Real-Time Data Storage
Mahanaxar: Managing High-Bandwidth Real-Time Data Storage
Members: David Bigelow, Scott Brandt, John Bent, HB Chen, James Nunez, Meghan Wingate
Large radio telescopes, cyber-security systems monitoring real-time network traffic, and others have specialized data storage needs: guaranteed capture of an ultra-high-bandwidth real-time data stream, retention of the data long enough to determine what is "interesting," indefinite storage of only the interesting data, and concurrent read/write access to determine what data is interesting, without interrupting ongoing data capture. Traditional storage systems cannot make the quality of service guarantees that this problem requires, and thus we have developed a new system to guarantee streaming real-time data capture at (nearly) the full rate of the raw device, allow concurrent read and write access to the device on a best-effort basis without interrupting primary data capture, and automatically manage data retention within the constraints of the available storage.
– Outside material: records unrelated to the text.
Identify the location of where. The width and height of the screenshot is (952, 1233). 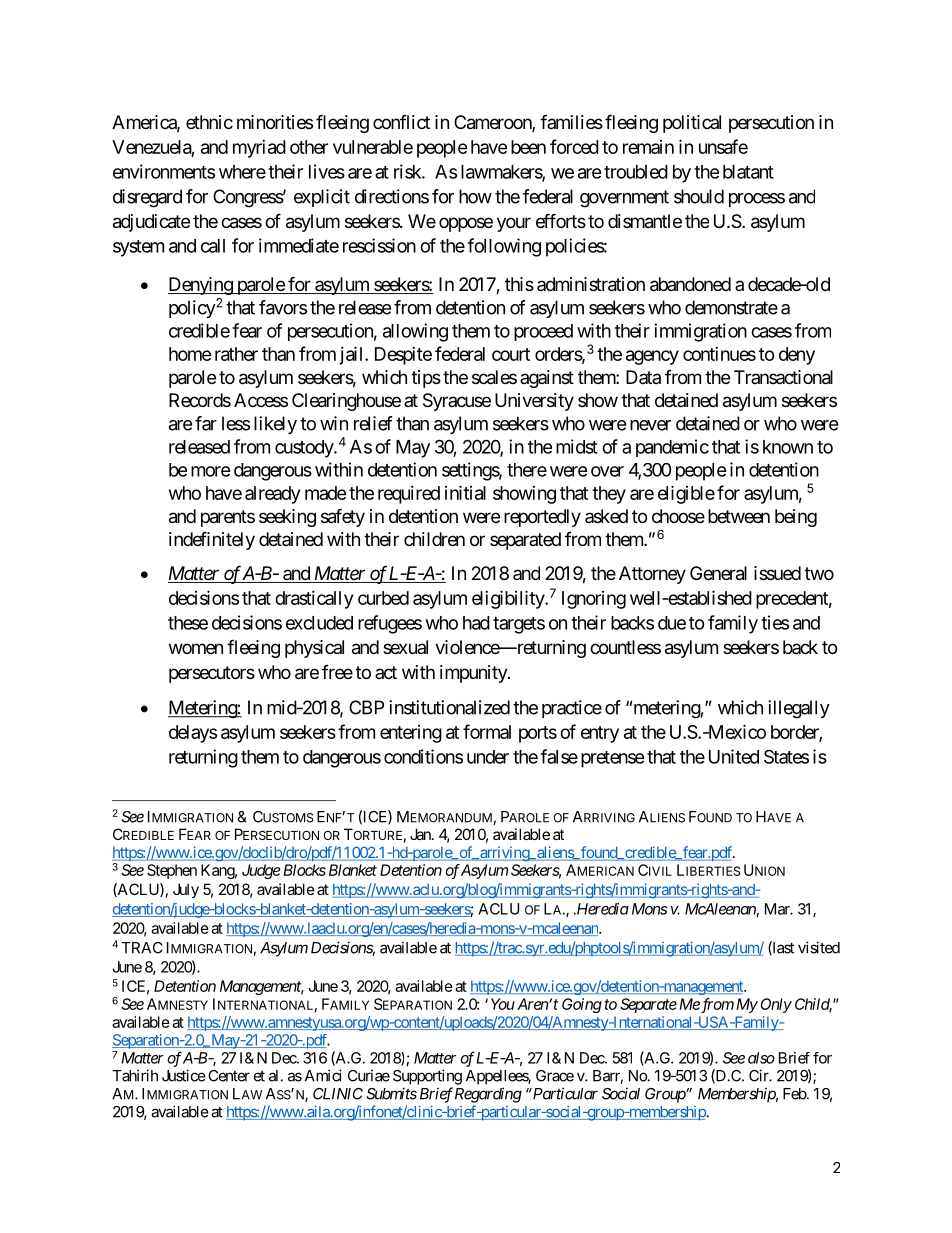
(242, 172).
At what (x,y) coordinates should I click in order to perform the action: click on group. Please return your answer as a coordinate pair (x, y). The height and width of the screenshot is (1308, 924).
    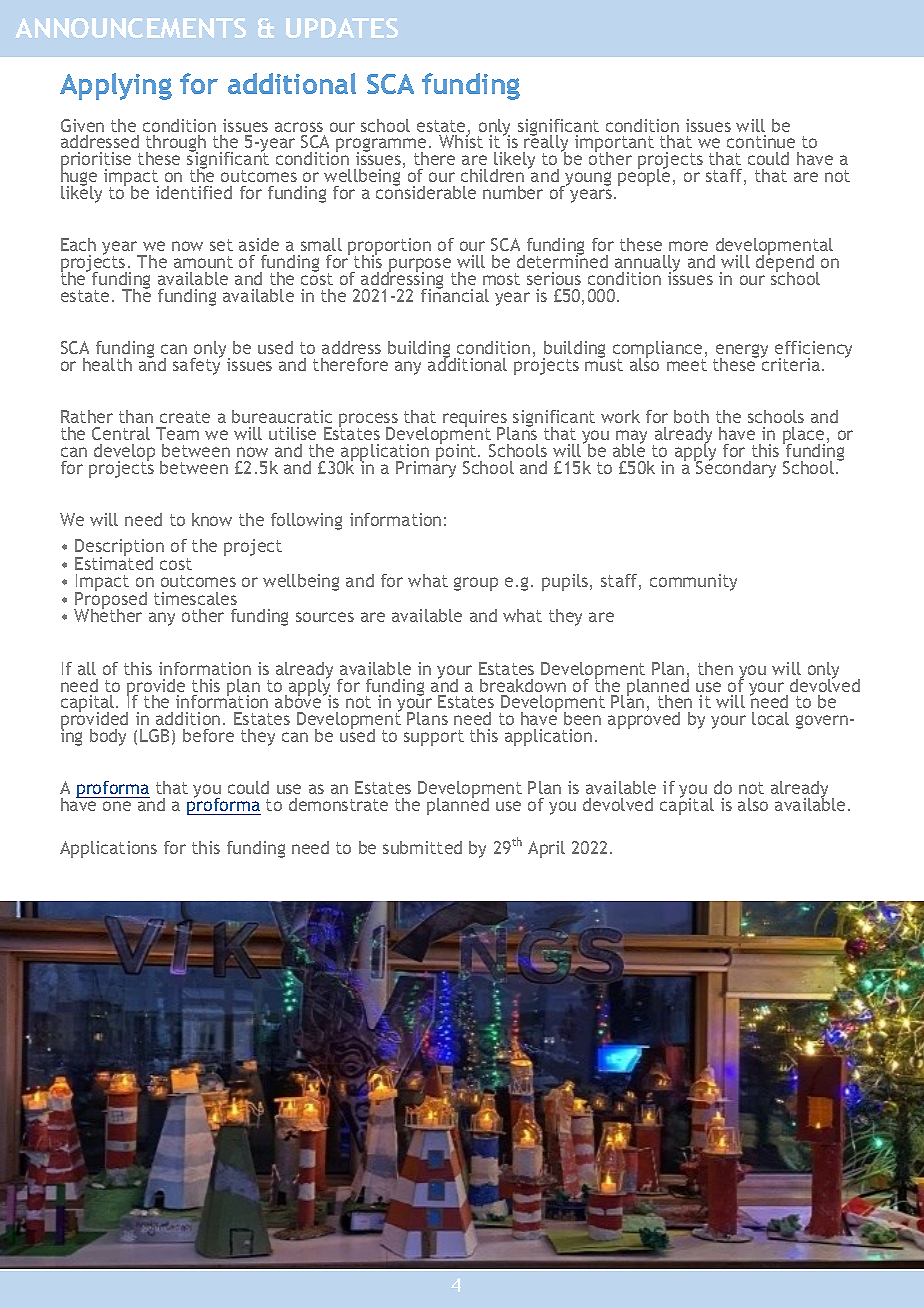
    Looking at the image, I should click on (476, 584).
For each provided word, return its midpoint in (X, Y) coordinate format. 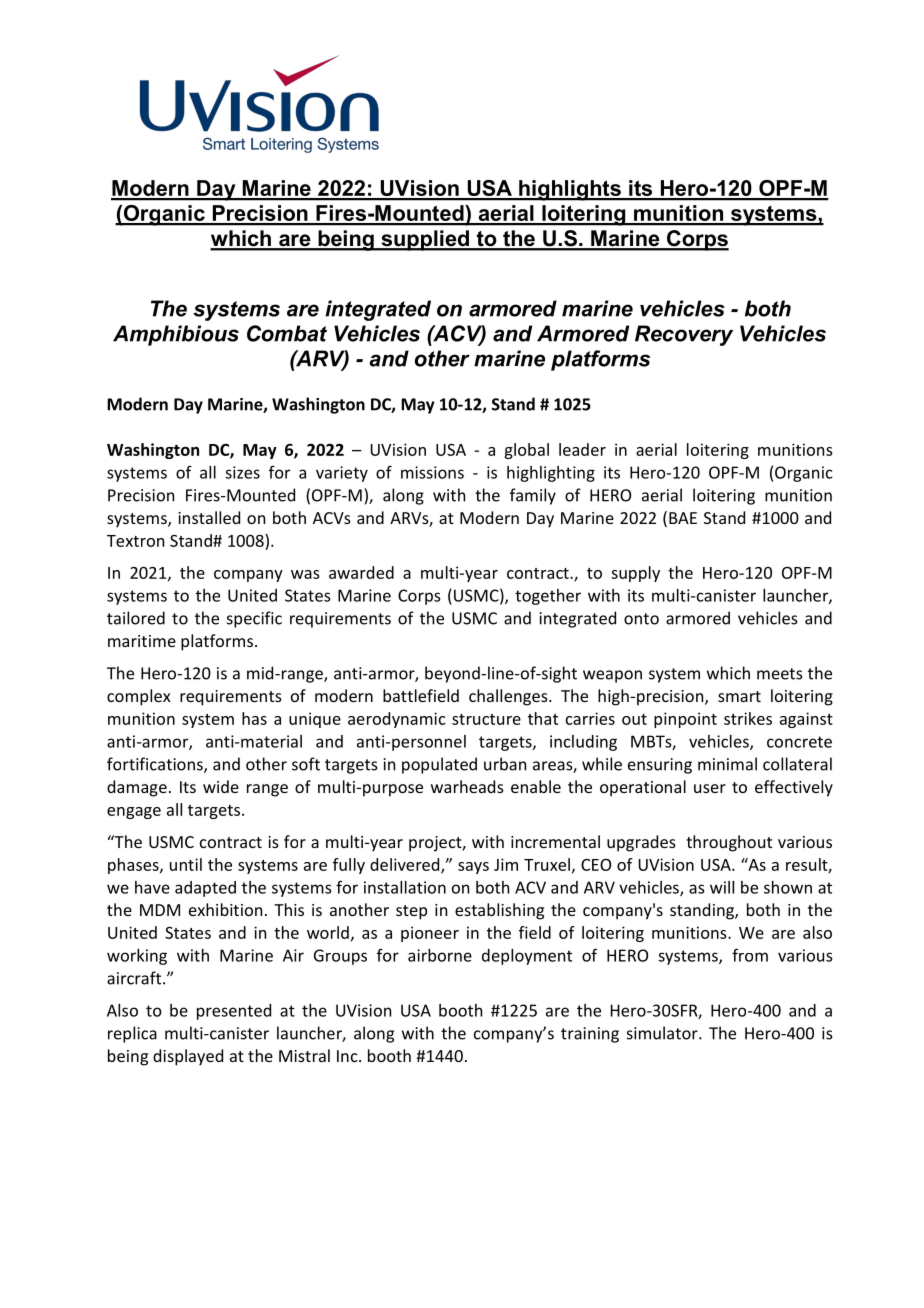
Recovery (684, 335)
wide (221, 786)
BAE (683, 518)
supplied (425, 240)
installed (209, 517)
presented (234, 1012)
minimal (727, 764)
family (533, 496)
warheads (467, 786)
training (590, 1035)
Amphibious (176, 335)
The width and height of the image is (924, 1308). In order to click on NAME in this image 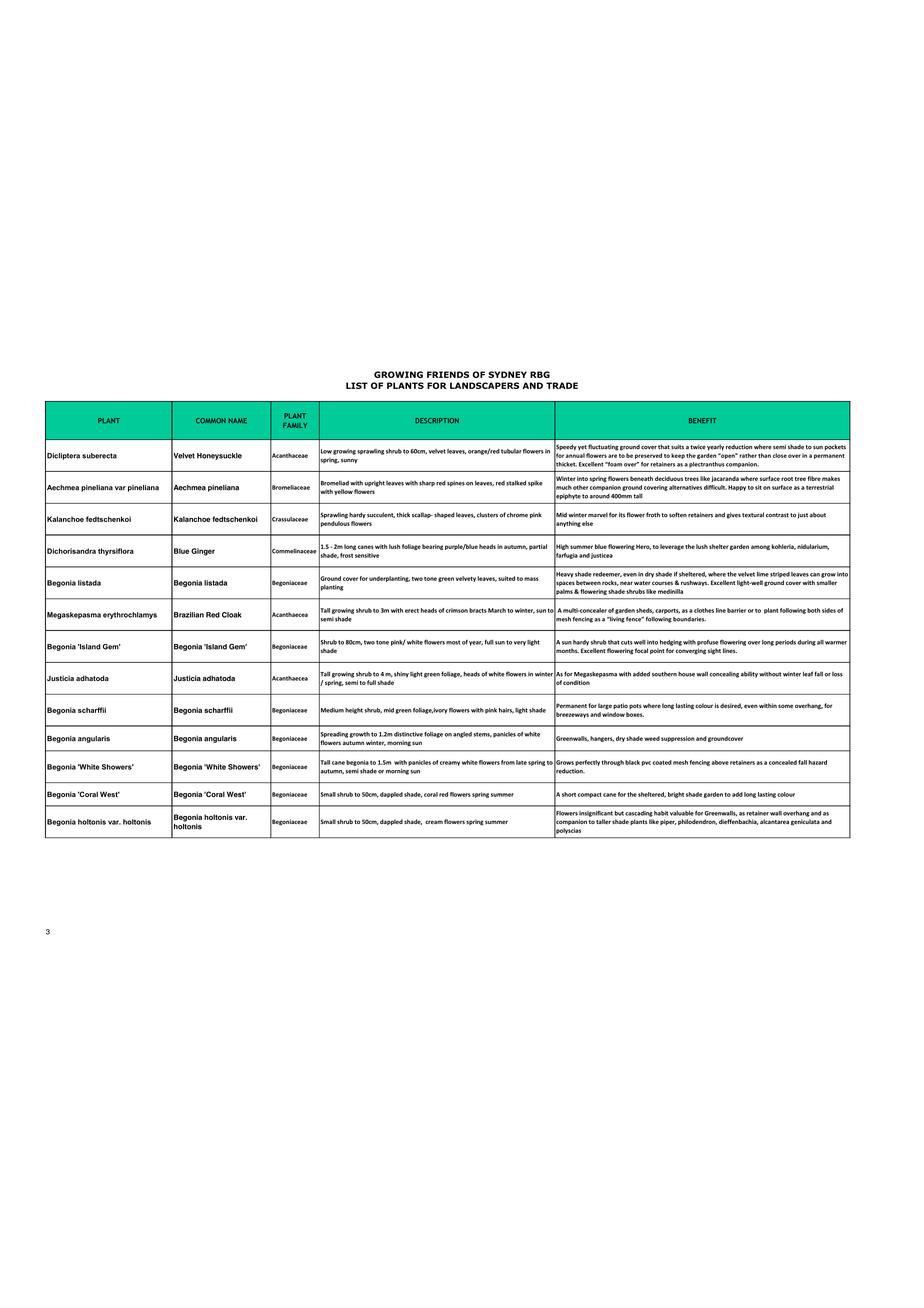, I will do `click(238, 420)`.
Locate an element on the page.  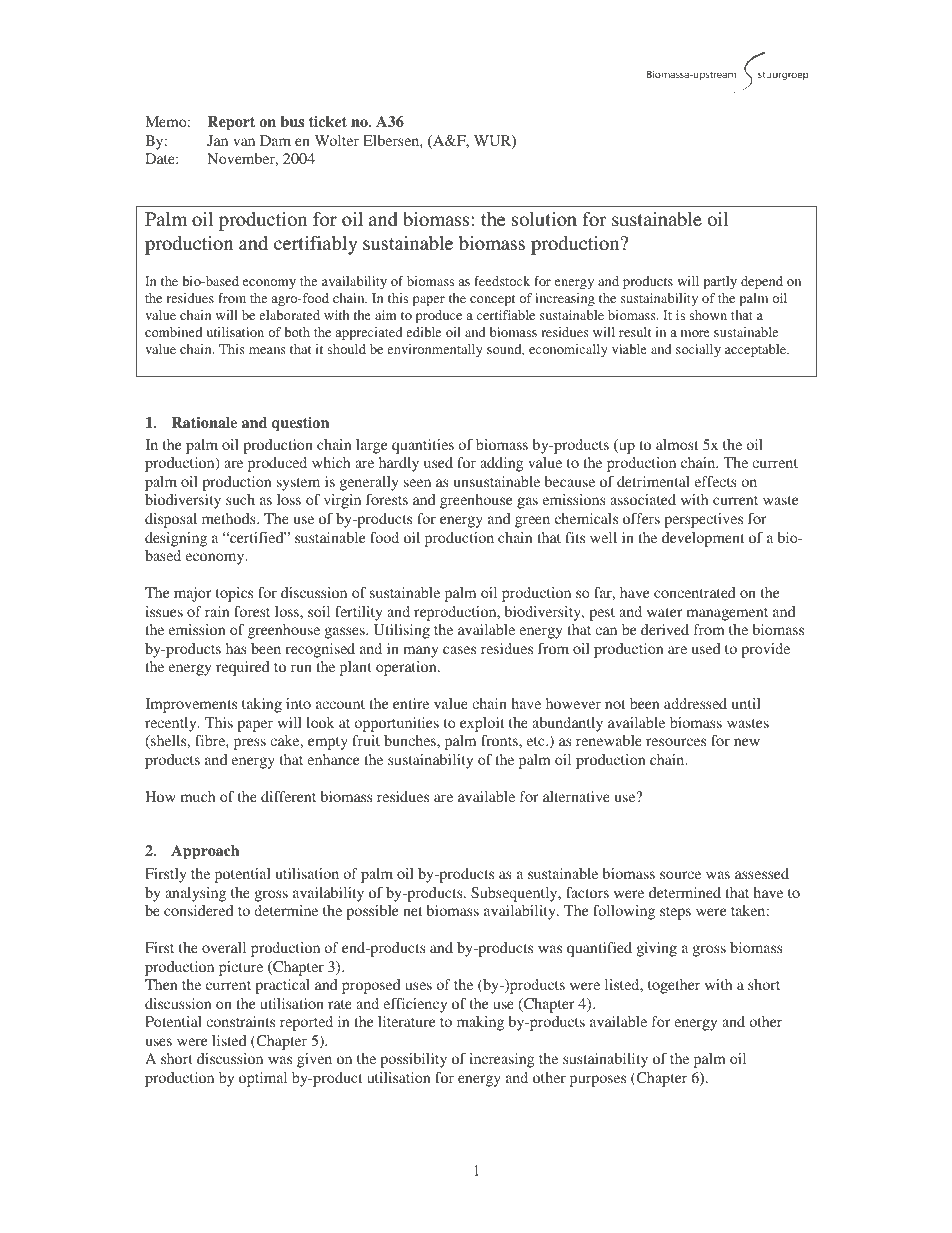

In order to support this work, we've developed methods for profiling hardware to maximally exploit its capabilities with both rotational and solid-state drives. We've developed indexing methods to allow for the real-time indexing of an incoming data stream in order to support subsequent searches. We have also worked on scalability and reliability methods in order to allow the system to expand indefinitely with increasing performance requirements.